With my birthday just a week ago, I have had a lot of time to reflect on my life. Wow, I am no longer a teenager! Ahhhh! 20 years old seems so much older than 19 and it is no different than 19 was to 18, but nonetheless, I feel like I just took a major step forward when in reality I would much rather take a giant step back. I am not ready to face the real world yet and I would much rather just stay at Laurier for 10 more years (don’t worry, I actually won’t because that is way too expensive).
The older I get the closer I get to leaving school and entering the workforce, and honestly that thought scares the crap out of me! We are told that we are the future of this country, but how can I be the future if I can barely force myself out of bed in the morning!
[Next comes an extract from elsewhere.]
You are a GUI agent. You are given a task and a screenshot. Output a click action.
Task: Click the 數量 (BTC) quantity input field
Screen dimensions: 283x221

We are told in university to start thinking about the rest of our lives. What we do now affects our future and our kid’s future. To that I want to yell, “Hello World! I’m only 20 and I have no idea what I want to do for the rest of my life, leave me alone”. “
It is hard to think that the actions you take now can affect how you live tomorrow. One relief that I have found in this tornado of life – is that I am not alone. There are many other students going through the exact same struggles that I am, and the University offers many resources to help us all float back to safety. Among those resources, is a giant resource called the Career Centre. They have helped me so much finding out who I am and what type of jobs might be of interest to me based on my interests, personality and major. Although I still freak out time to time about which direction my life is going to take, I have found that my three years at Laurier have taught me a lot about myself and showed me that I am not alone in my struggle to find out who I am, and neither are you!
At Laurier you just need to ask for help and help will be given.